--- RECORDS TO PROCESS ---

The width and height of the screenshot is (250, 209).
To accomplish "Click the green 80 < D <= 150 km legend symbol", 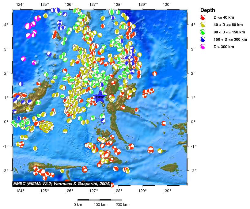I will point(203,32).
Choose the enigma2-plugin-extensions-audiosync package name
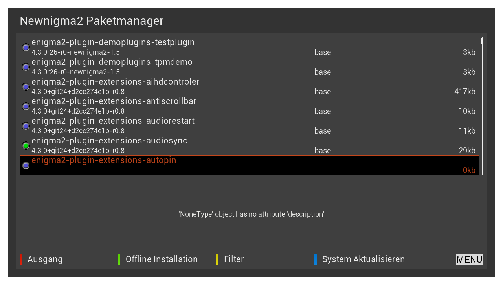The height and width of the screenshot is (283, 503). 109,141
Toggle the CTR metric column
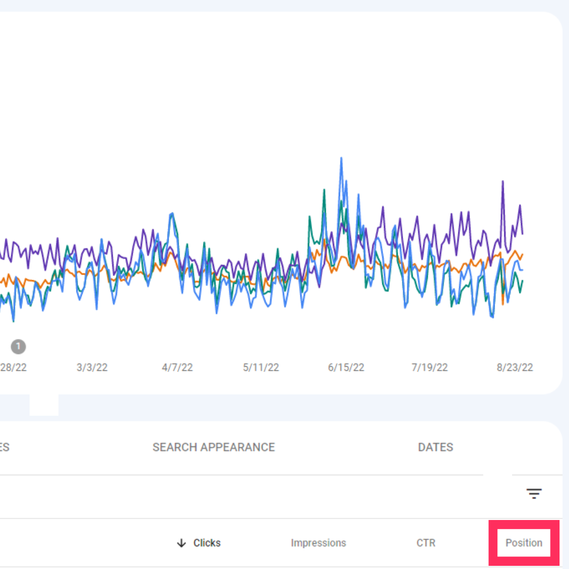 click(426, 543)
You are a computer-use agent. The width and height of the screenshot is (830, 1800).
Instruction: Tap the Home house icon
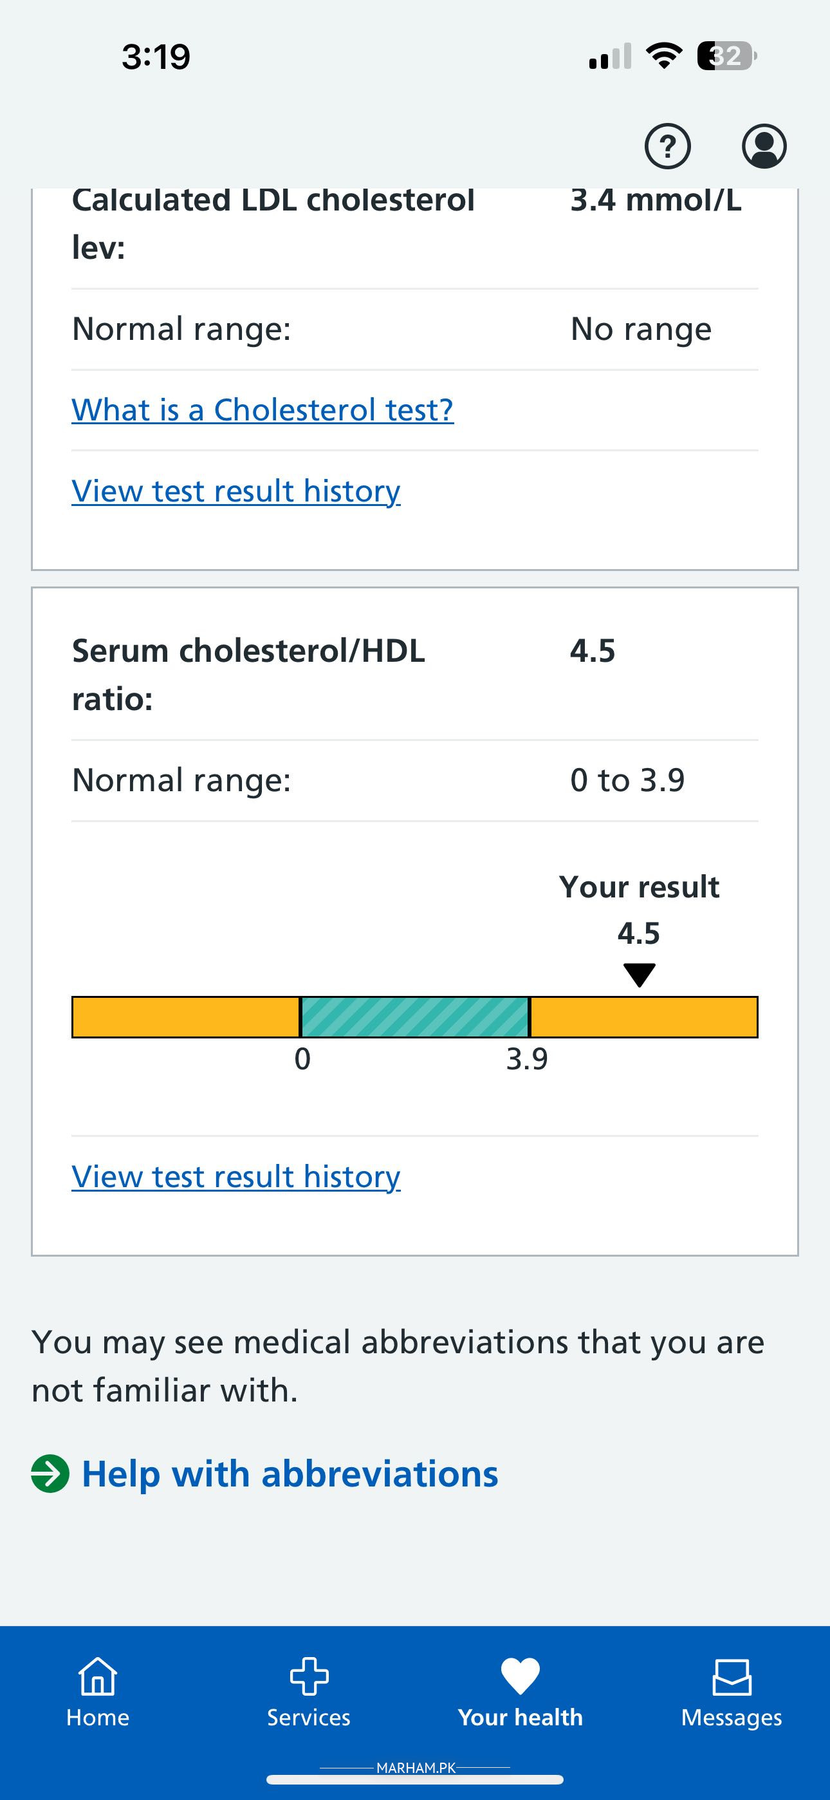[98, 1676]
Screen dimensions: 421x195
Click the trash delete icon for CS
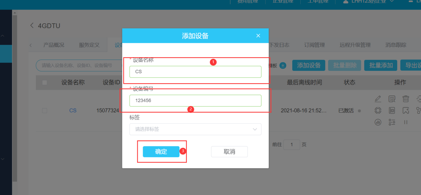point(406,98)
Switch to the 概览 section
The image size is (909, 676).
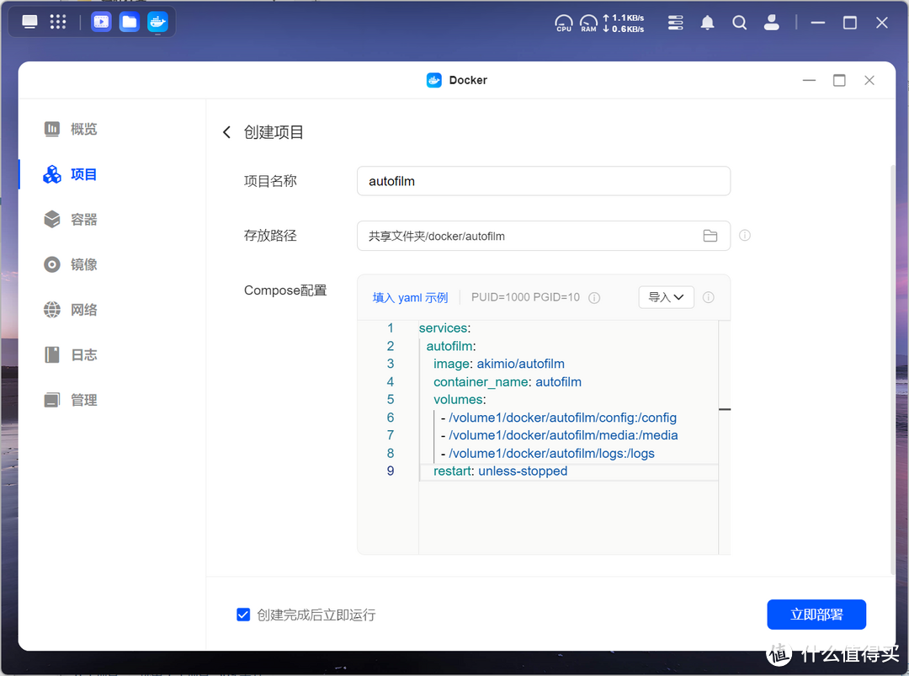click(x=83, y=129)
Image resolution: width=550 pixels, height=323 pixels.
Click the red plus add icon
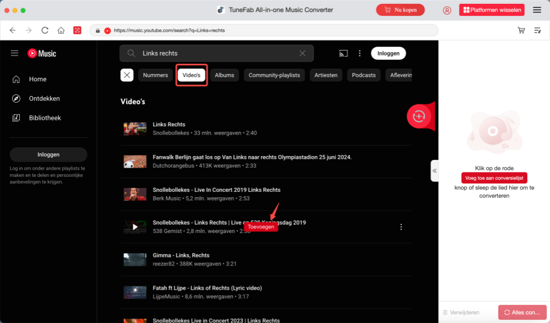(419, 116)
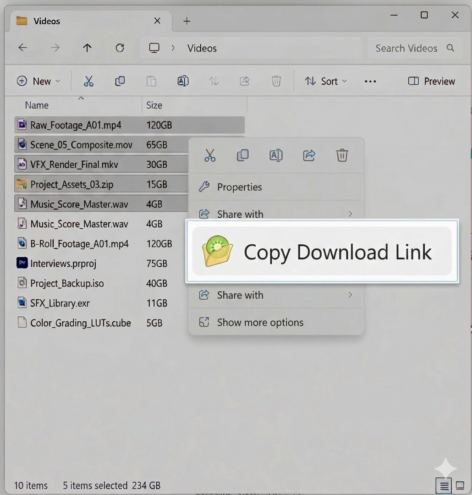Click Cut scissors icon in context menu

(x=210, y=155)
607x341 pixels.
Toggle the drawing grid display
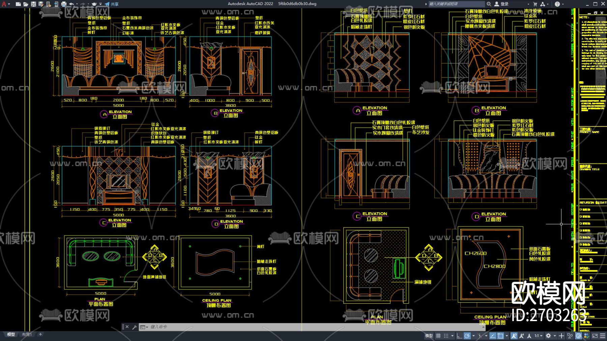438,336
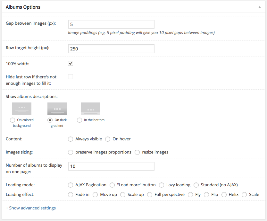Uncheck the 100% width checkbox
Image resolution: width=267 pixels, height=221 pixels.
click(x=71, y=64)
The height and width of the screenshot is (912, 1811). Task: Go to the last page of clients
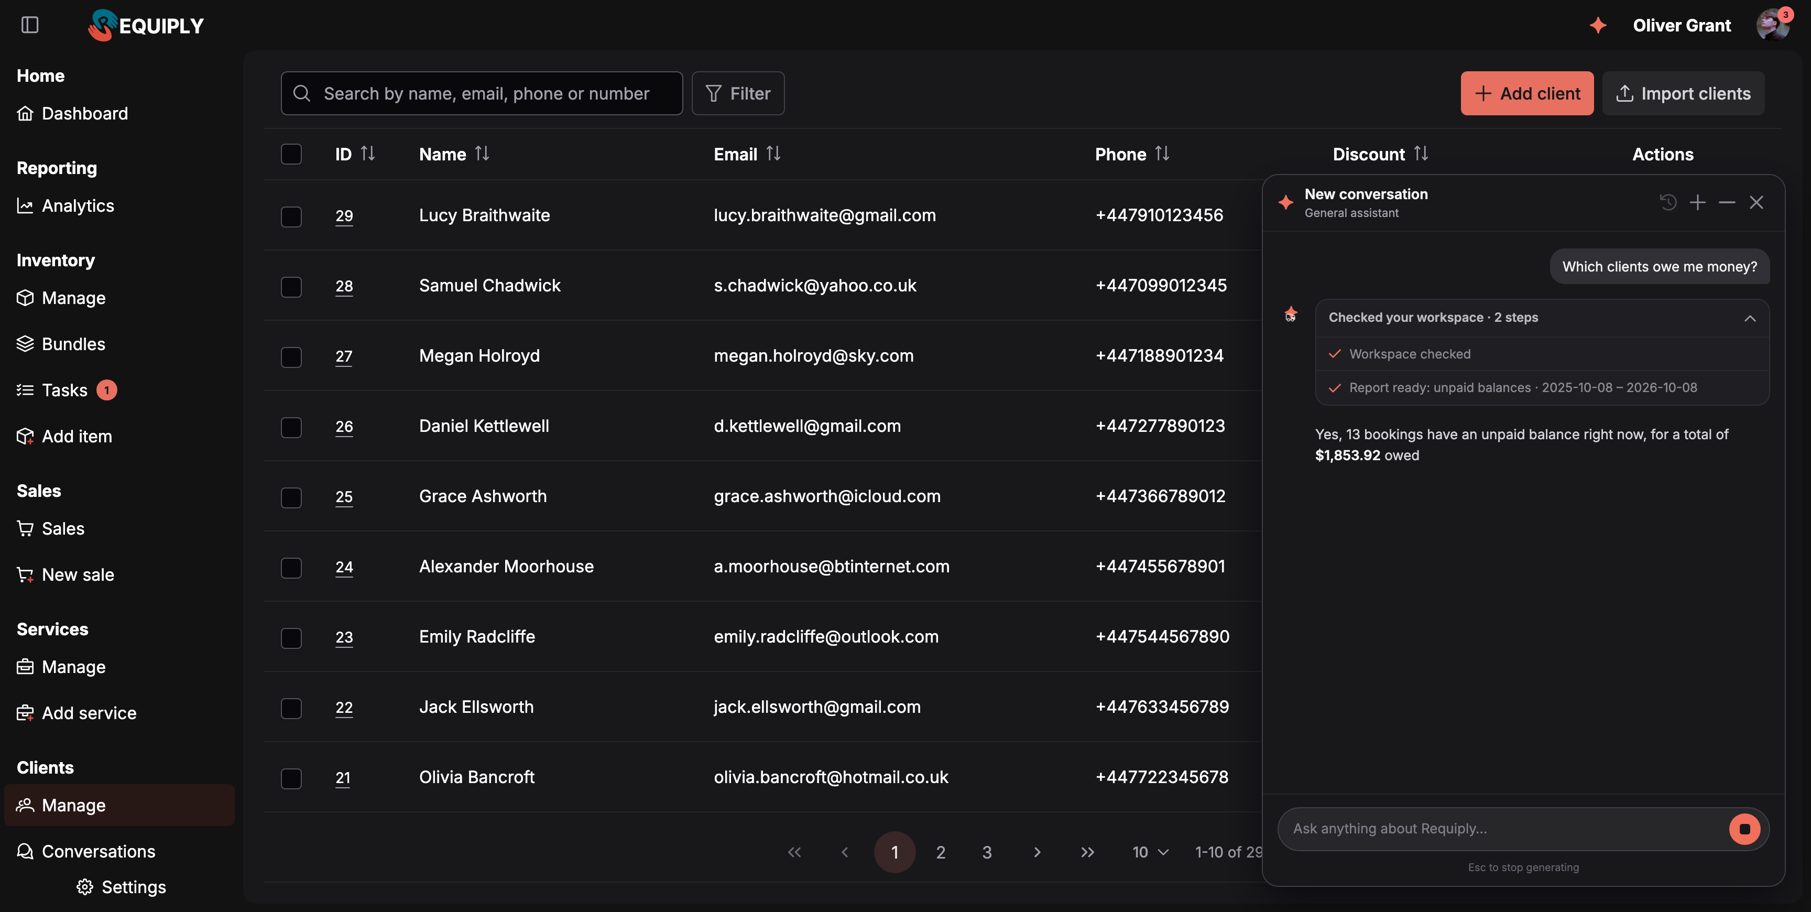[1088, 852]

---

YOUR OBJECTIVE:
Your task is to copy exactly the lines from the line containing "Click the trash delete icon for CS" through the final line of the listing above and to omit every picture.

REPLY:
Click the trash delete icon for CS
point(406,98)
Switch to the 概览 section
The image size is (909, 676).
click(x=83, y=129)
Image resolution: width=550 pixels, height=323 pixels.
Click the red plus add icon
(419, 116)
Click Cut scissors icon in context menu

(x=210, y=155)
607x341 pixels.
Toggle the drawing grid display
438,336
Uncheck the 100% width checkbox
Image resolution: width=267 pixels, height=221 pixels.
click(x=71, y=64)
The height and width of the screenshot is (912, 1811). Task: Go to the last page of clients
[1088, 852]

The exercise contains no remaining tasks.